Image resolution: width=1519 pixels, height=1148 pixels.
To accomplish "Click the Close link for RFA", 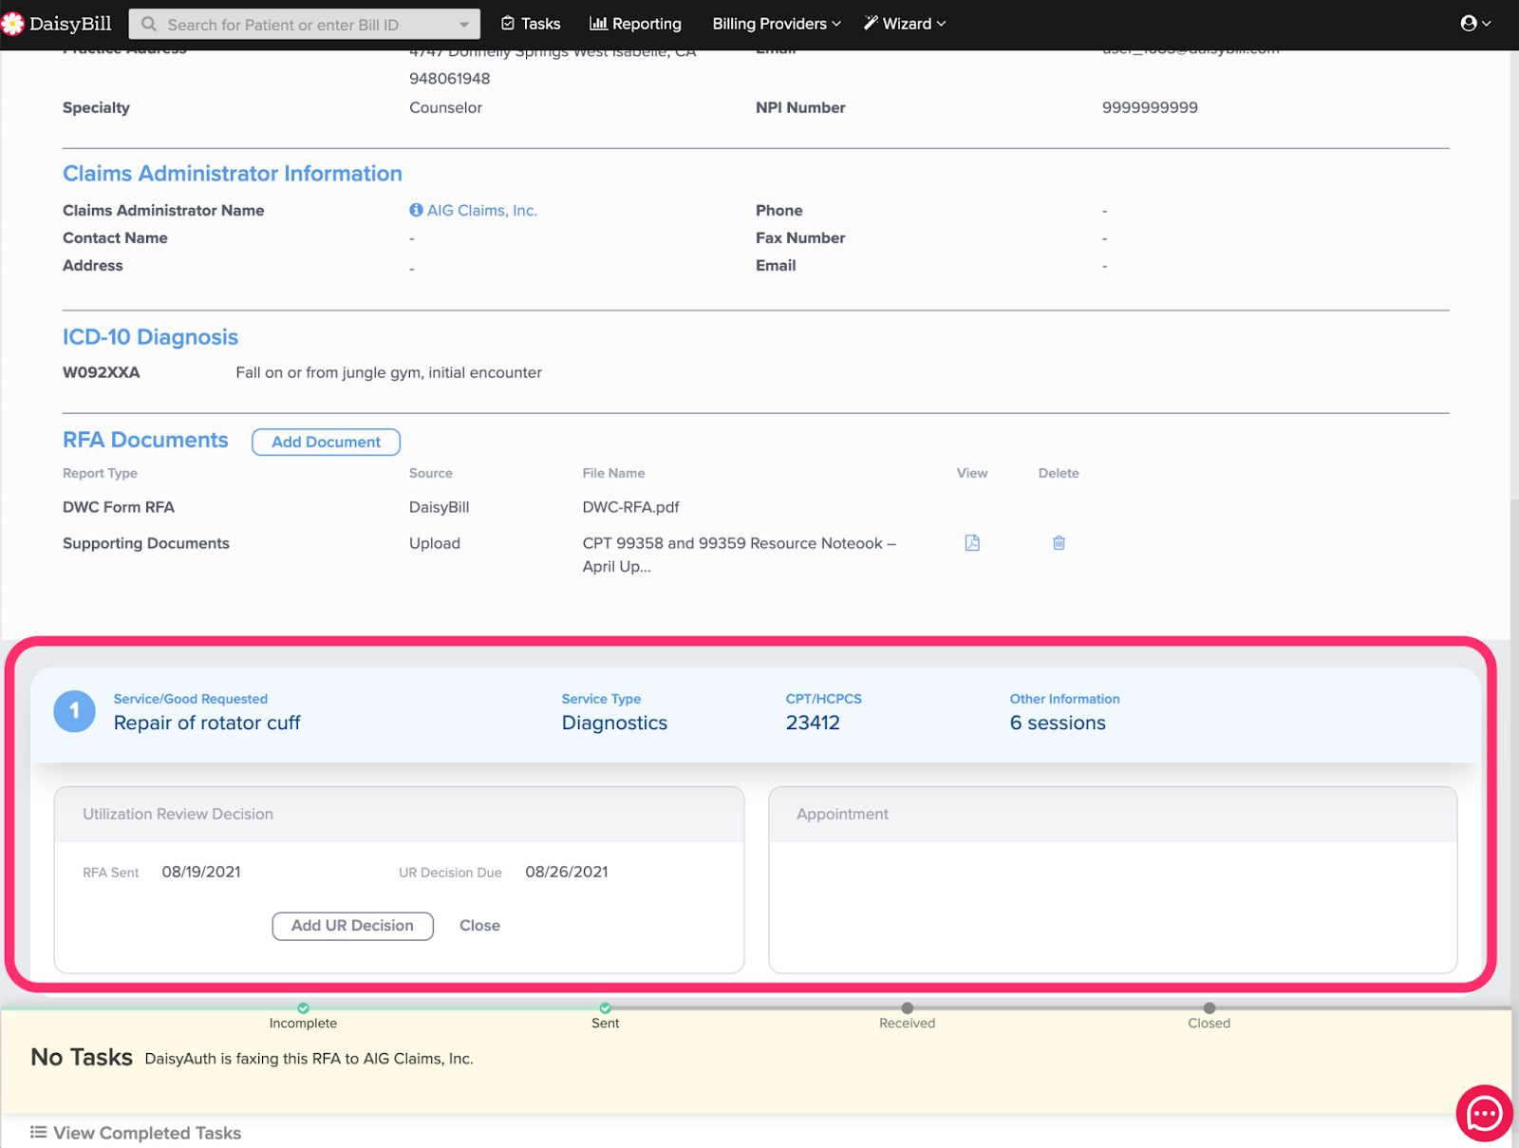I will pyautogui.click(x=479, y=926).
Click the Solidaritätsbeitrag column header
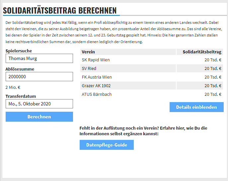Viewport: 228px width, 181px height. (x=202, y=52)
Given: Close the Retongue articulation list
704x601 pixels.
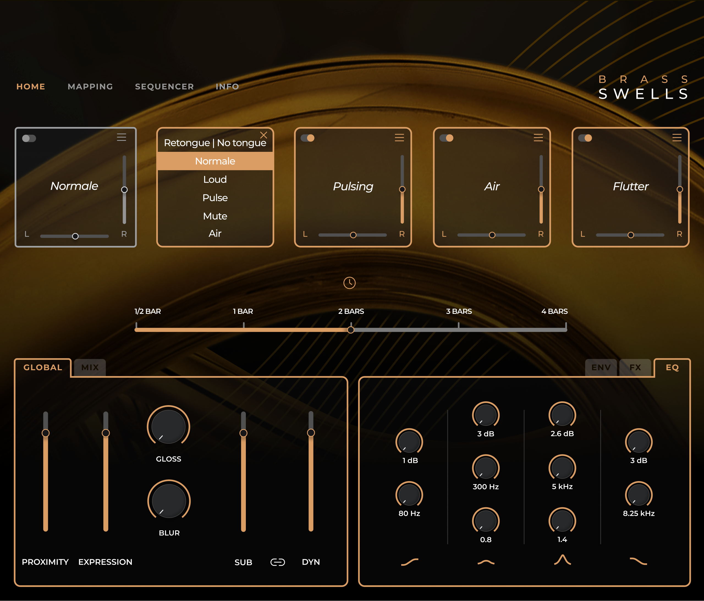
◇ ◇ ◇ ◇
=== Given problem ===
Output the stretch of the data from the line containing "Given: Close the Retongue articulation list" through the end as a Markdown table with the columns Row and Line, skipping blank lines and leaving out the pictures.

=== Task answer ===
| Row | Line |
|---|---|
| 1 | Given: Close the Retongue articulation list |
| 2 | 704x601 pixels. |